Start of Extracted records

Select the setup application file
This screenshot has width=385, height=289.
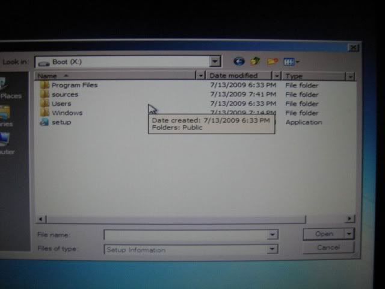tap(61, 122)
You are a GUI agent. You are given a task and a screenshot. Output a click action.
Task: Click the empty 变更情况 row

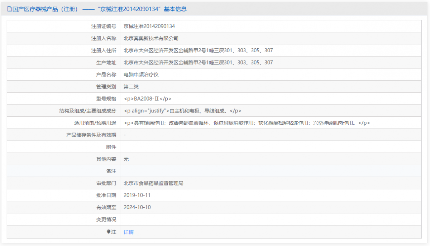tap(215, 219)
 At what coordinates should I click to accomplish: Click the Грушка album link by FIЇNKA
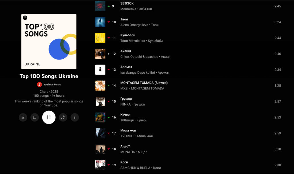point(139,104)
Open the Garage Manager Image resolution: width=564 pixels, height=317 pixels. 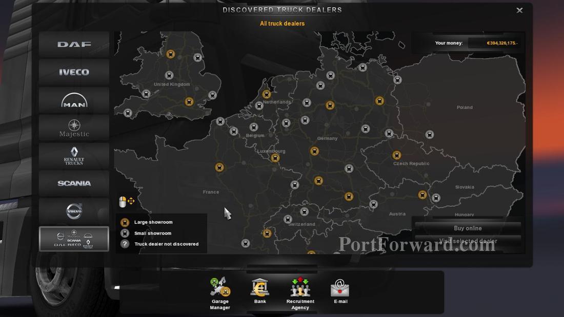tap(220, 293)
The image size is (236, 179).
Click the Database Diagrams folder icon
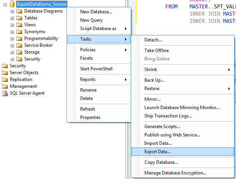19,11
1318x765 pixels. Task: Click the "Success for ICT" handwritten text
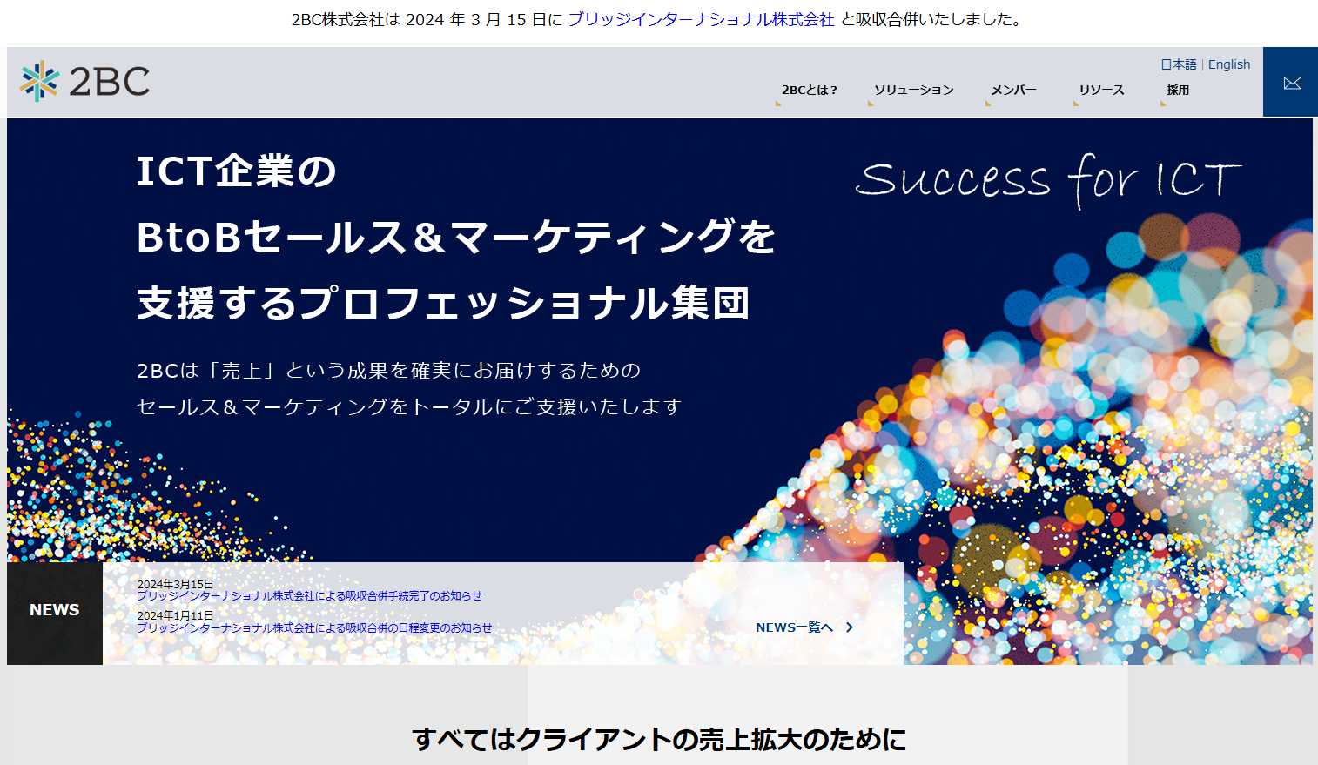(x=1047, y=180)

End of Extracted records

__Task statement__. Only the lines from the one containing "Click the Database Diagrams folder icon" through the final line of the listing should be reproduced, exactly and with no pictures.

__Response box__.
Click the Database Diagrams folder icon
19,11
1318x765 pixels. Task: Click the "Success for ICT" handwritten text
(x=1047, y=180)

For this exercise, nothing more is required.